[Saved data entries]
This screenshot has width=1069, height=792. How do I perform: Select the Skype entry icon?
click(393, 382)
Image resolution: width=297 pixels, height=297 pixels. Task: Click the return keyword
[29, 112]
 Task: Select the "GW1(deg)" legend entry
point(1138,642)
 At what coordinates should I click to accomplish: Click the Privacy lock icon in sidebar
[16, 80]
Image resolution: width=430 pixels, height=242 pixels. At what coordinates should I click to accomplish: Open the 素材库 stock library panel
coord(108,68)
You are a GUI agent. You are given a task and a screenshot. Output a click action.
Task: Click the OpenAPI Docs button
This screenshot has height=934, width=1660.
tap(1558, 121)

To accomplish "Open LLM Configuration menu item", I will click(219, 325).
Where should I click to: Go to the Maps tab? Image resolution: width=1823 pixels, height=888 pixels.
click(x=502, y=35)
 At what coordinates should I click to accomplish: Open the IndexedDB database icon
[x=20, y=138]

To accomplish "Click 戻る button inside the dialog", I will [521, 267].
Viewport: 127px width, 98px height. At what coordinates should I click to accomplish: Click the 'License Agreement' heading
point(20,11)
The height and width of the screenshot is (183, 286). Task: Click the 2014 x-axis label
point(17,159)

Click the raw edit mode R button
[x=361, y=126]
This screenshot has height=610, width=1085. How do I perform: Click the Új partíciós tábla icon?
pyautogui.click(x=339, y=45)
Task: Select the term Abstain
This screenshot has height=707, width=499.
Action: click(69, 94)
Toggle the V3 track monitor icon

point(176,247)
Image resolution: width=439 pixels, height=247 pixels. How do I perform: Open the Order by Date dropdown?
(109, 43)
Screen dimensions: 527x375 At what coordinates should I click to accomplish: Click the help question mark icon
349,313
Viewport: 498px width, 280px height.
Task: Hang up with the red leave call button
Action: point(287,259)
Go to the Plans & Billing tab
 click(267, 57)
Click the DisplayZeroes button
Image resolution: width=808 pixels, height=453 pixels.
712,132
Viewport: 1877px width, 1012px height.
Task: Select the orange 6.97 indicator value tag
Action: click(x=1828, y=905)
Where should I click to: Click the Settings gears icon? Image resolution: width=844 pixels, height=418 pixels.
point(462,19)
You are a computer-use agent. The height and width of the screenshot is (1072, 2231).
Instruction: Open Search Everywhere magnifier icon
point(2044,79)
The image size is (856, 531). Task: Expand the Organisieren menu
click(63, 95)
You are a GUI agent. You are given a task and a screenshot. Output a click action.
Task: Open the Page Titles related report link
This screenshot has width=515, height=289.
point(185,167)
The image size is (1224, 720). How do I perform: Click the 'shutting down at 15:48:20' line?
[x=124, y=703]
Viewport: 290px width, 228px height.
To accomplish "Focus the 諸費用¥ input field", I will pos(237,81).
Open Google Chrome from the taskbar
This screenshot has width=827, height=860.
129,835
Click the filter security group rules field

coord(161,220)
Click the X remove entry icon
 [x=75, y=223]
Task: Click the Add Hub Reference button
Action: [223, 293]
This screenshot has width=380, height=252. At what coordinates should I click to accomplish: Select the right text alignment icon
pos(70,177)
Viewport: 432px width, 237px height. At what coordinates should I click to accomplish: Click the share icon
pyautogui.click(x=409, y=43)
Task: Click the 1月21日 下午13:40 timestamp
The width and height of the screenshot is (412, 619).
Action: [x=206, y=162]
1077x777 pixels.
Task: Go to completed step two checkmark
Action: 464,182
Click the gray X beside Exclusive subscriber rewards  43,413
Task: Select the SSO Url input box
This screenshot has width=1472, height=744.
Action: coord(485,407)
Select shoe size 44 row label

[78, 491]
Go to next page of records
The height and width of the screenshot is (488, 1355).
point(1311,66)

**Directions:** Please gather every line of the material above that contains the word "pixels". Matching is case-sensitive.

**Final result:**
Image resolution: width=297 pixels, height=297 pixels. Task: Click the return keyword
Image resolution: width=430 pixels, height=242 pixels. At what coordinates should I click to accomplish: Open the 素材库 stock library panel
Where should I click to: Go to the Maps tab? Image resolution: width=1823 pixels, height=888 pixels.
Image resolution: width=439 pixels, height=247 pixels. How do I perform: Open the Order by Date dropdown?
Image resolution: width=808 pixels, height=453 pixels.
Where should I click to: Click the Settings gears icon? Image resolution: width=844 pixels, height=418 pixels.
1077x777 pixels.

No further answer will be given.